### Task description
In the documentation on EHRI's data management tools below, reproduce word for word the passage starting with "Once a new dataset" and going on through "or uploaded files.".

### Quoted passage
Institution File Data

Important Note: This documentation refers to functionality in a very early stage of development and is likely to be outdated or inaccurate!

Introduction

This documentation describes EHRI’s tools for managing, transforming and ingesting XML collection descriptions. In a nutshell, it allows administrators to:

  • manually upload XML files
  • configure harvesting of files from OAI-PMH endpoints
  • validate XML against EHRI’s EAD schema
  • transform arbitrary XML to EAD using either XSLT or tabular XQuery mappings
  • ingest the resulting EAD into the EHRI portal

Overview of the Data Management UI

The data management default screen with new dataset form

The first thing to do when visiting the Institution Data Management page is to create a new dataset. A dataset is a set of XML files that come from the same place and are processed in the same way. Although an institution could just have one dataset representing its files, there are several reasons why multiple datasets might be more appropriate:

  • there are a large number of files, for example, over 1,000. Large batches can take a long time to process or to ingest into the portal so it is good practice to split them up info more manageable chunks numbering, say, at most a few hundred files apiece (or fewer if the files themselves are very large.)
  • the files arrive in different batches at different times.
  • the files represent distinct parts of an institutions holdings.
  • the files require processing in a different way.
  • the files come from a different source, e.g. one set is harvested via OAI-PMH and another uploaded manually.

A new dataset requires an identifier that can only consist of lower-case characters, numbers and underscores. Except for these restrictions it is arbitrary, but cannot be changed later.

The dataset name is also arbitrary but can be changed later, as can the type. Notes can be used to detail the source of the files for future reference.

Once a new dataset has been created the dataset UI is shown.

The dataset UI

The dataset UI has three tabs:

Tab 1: Harvested Data or Uploads (depending on the dataset type)
The first tab shows an (initially empty) list of input files, either harvested or uploaded manually.
Tab 2: Transformation
Where XSLT or XPath transformations can be managed, created and applied to either harvested or uploaded files.
Tab 3: Ingest
An (initially-empty) list of files generated by applying transformations to the input files. These would typically be valid EHRI-profile EAD XML which can be ingested into the portal database.

Harvesting

The data management harvesting tab

At present the source tab, for harvesting datasets, only supports harvesting files via the OAI-PMH protocol. To do so, click on the “Harvest Files…” button and fill in the three fields required to describe the endpoint. These are:

OAI-PMH endpoint URL
The address of the OAI-PMH server, without any parameters.

### Source data
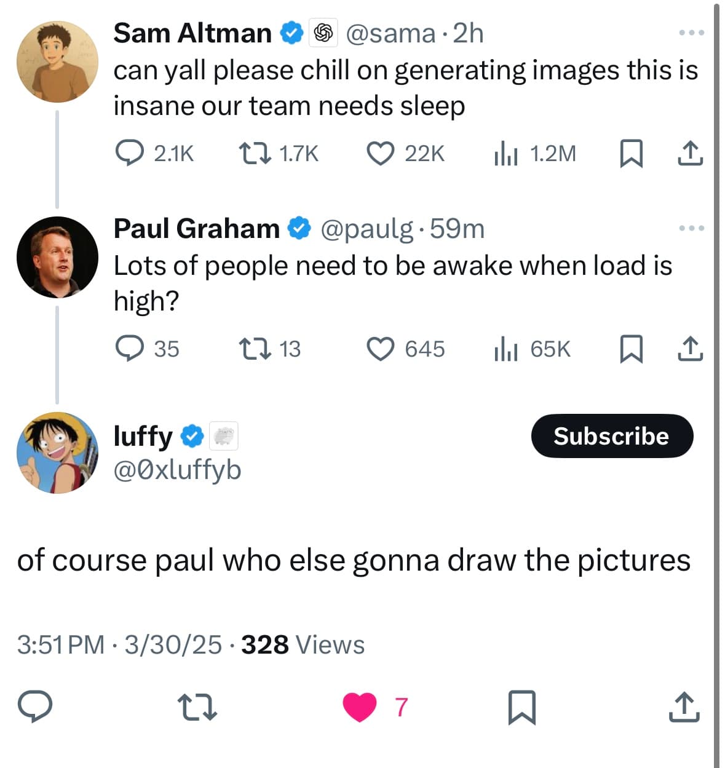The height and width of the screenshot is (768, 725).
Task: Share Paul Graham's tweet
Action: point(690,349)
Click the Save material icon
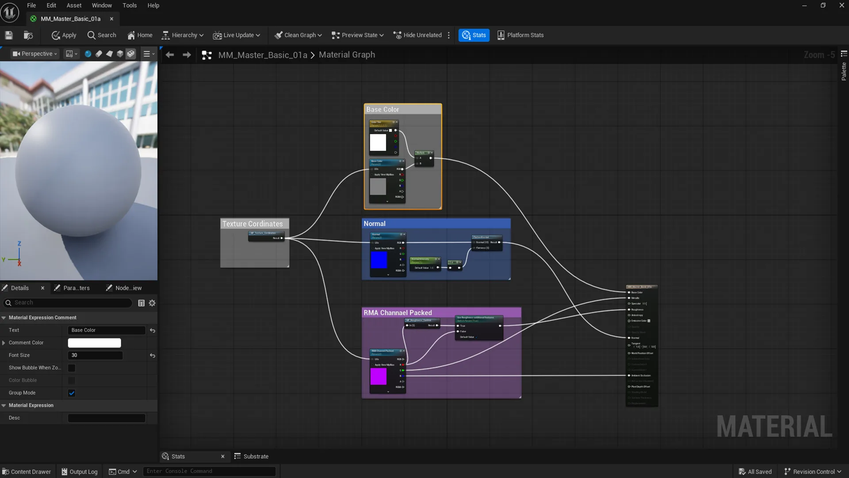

### Reply
Once a new dataset has been created the dataset UI is shown.

The dataset UI

The dataset UI has three tabs:

Tab 1: Harvested Data or Uploads (depending on the dataset type)
The first tab shows an (initially empty) list of input files, either harvested or uploaded manually.
Tab 2: Transformation
Where XSLT or XPath transformations can be managed, created and applied to either harvested or uploaded files.